Moist static energy budget during CINDY/DYNAMO

We present an analysis of the moist static energy budget over the sounding array deployed in the equatorial Indian ocean during the CINDY/DYNAMO field program. Data from the sounding array are used to compute advection and tendency terms; OAFlux and CERES data sets are used for surface turbulent fluxes and radiative fluxes respectively. The same analysis is also performed in parallel using the ERA Interim Reanalysis data set. The budgets are complemented by some analysis of the large-scale flow structures responsible for the advection. Three active phase MJO events are studied: one in late October, one in late November, and one in late December; sounding data are available for the first two.

The results show that column radiative heating maximizes in phase with MSE anomalies, acting to reinforce them. Surface turbulent enthalpy fluxes do as well, though with some lag on average (as expected). The magnitude of turbulent flux variations is more variable from event to event than is the magnitude of radiative flux variations, however, and is smaller than radiative flux variations in two out of the three events.

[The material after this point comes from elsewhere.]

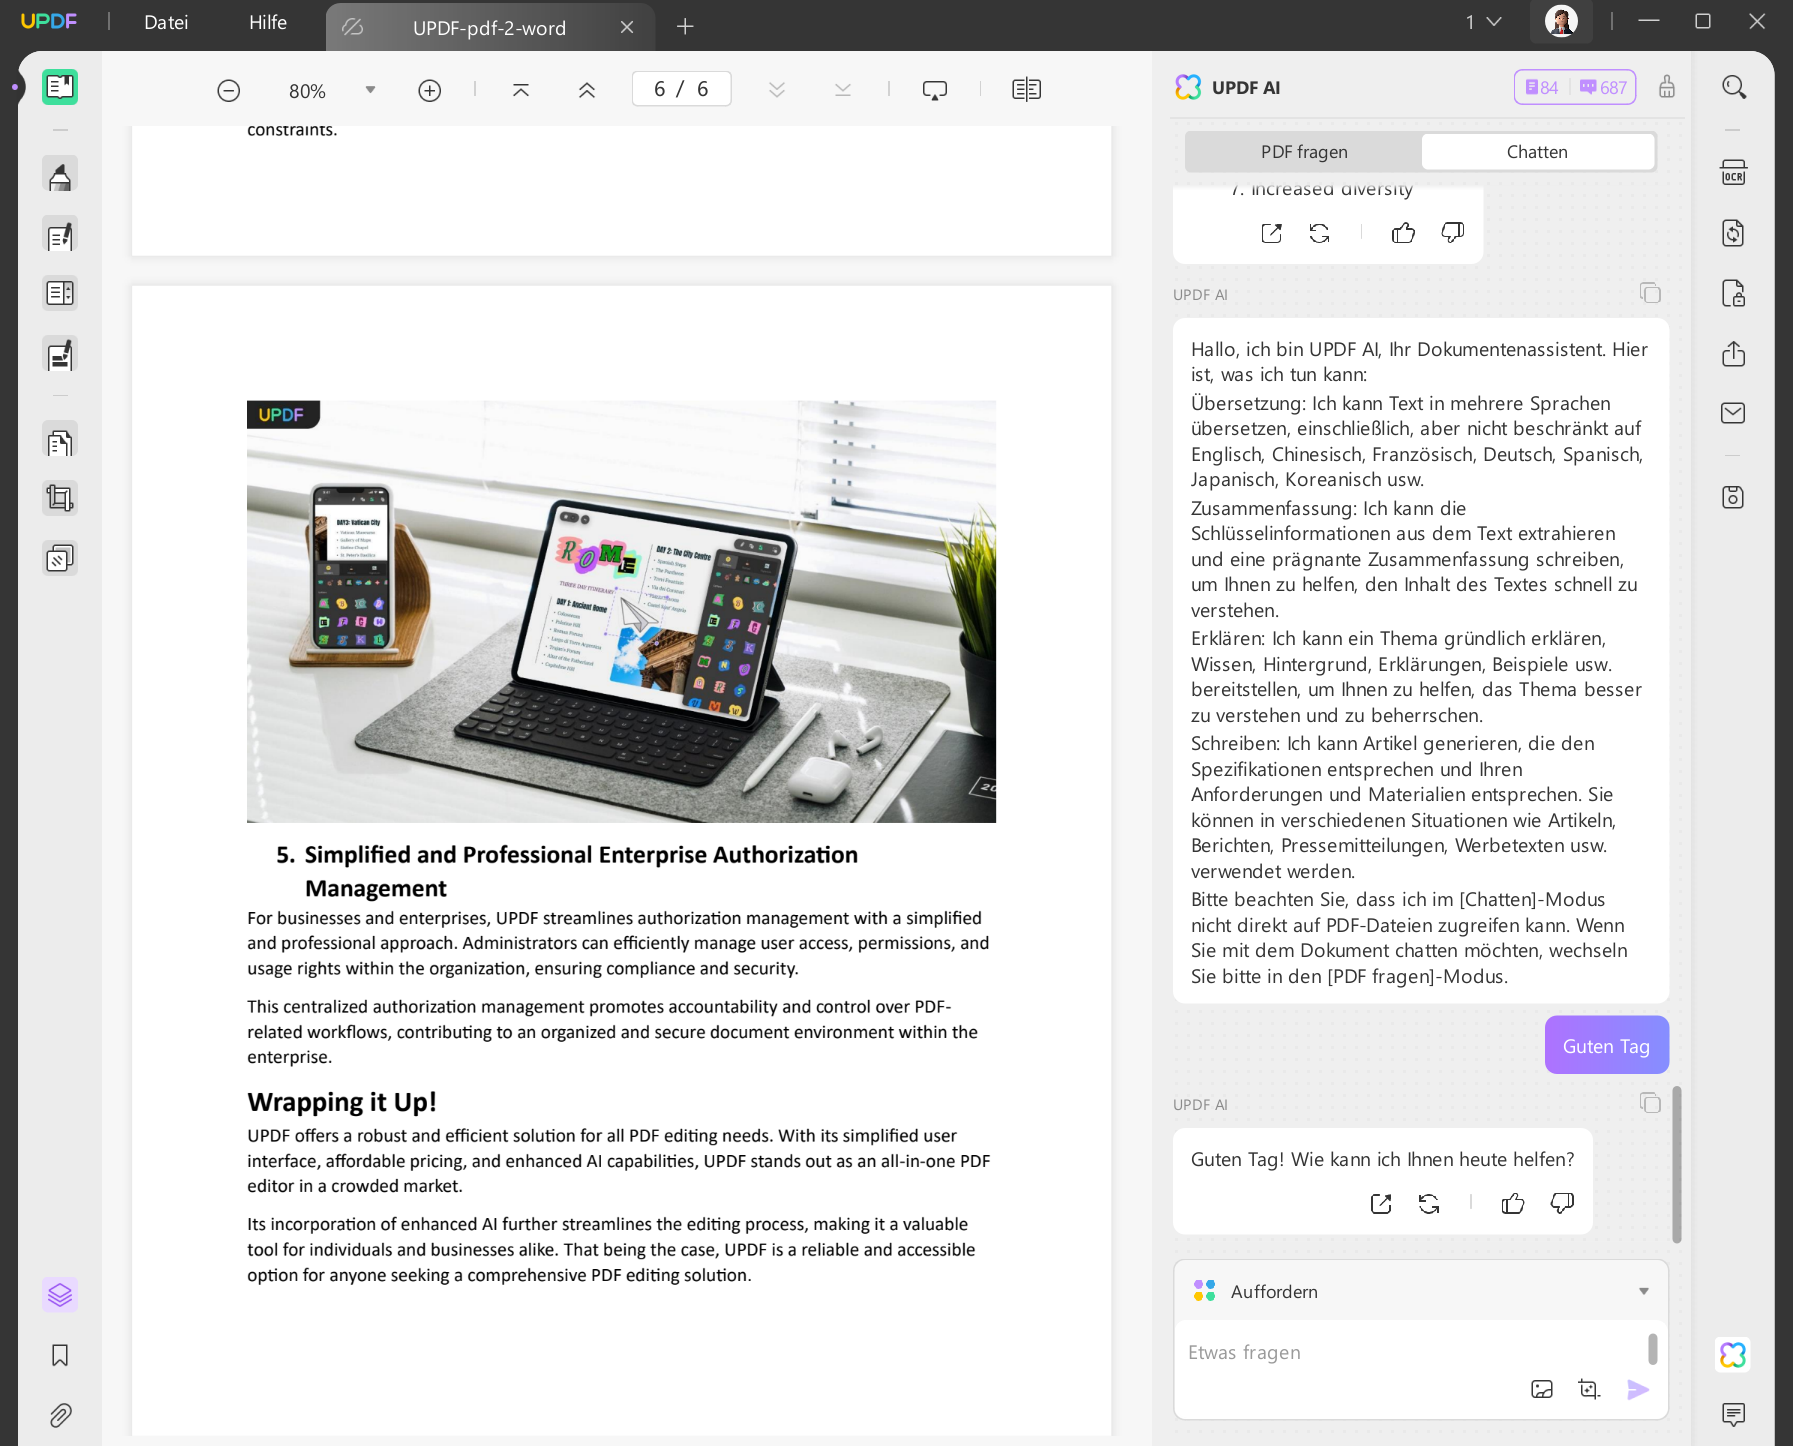The width and height of the screenshot is (1793, 1446).
Task: Click the zoom out minus icon
Action: pos(229,91)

In all events, horizontal advection is relatively moistening in the build-up to the active phase, drying in the later part of the active phase itself, although the absolute values of the horizontal advection are different from event to event. Large moistening by horizontal advection occurs in the build-up to the October event, while large drying by horizontal advection occurs during the rapid decay of the November event. Both of these are consistent with a significant role for horizontal advection in the eastward propagation of the MJO, but in different ways.

The horizontal advection variations result largely from variations in zonal advection of moisture in the 600-900 hPa layer, although the ultimate source of the dry air appears (by inspection of maps) to be subtropical.

The relative magnitudes of horizontal and vertical advection also vary across the MJO events, but the picture that emerges overall is of a significant role for both in MJO propagation. Analysis of the normalized gross moist stability clearly shows an increase in vertical advection from suppressed to peak active phase. This appears to result from a deepening layer of ascent as the active phase matures.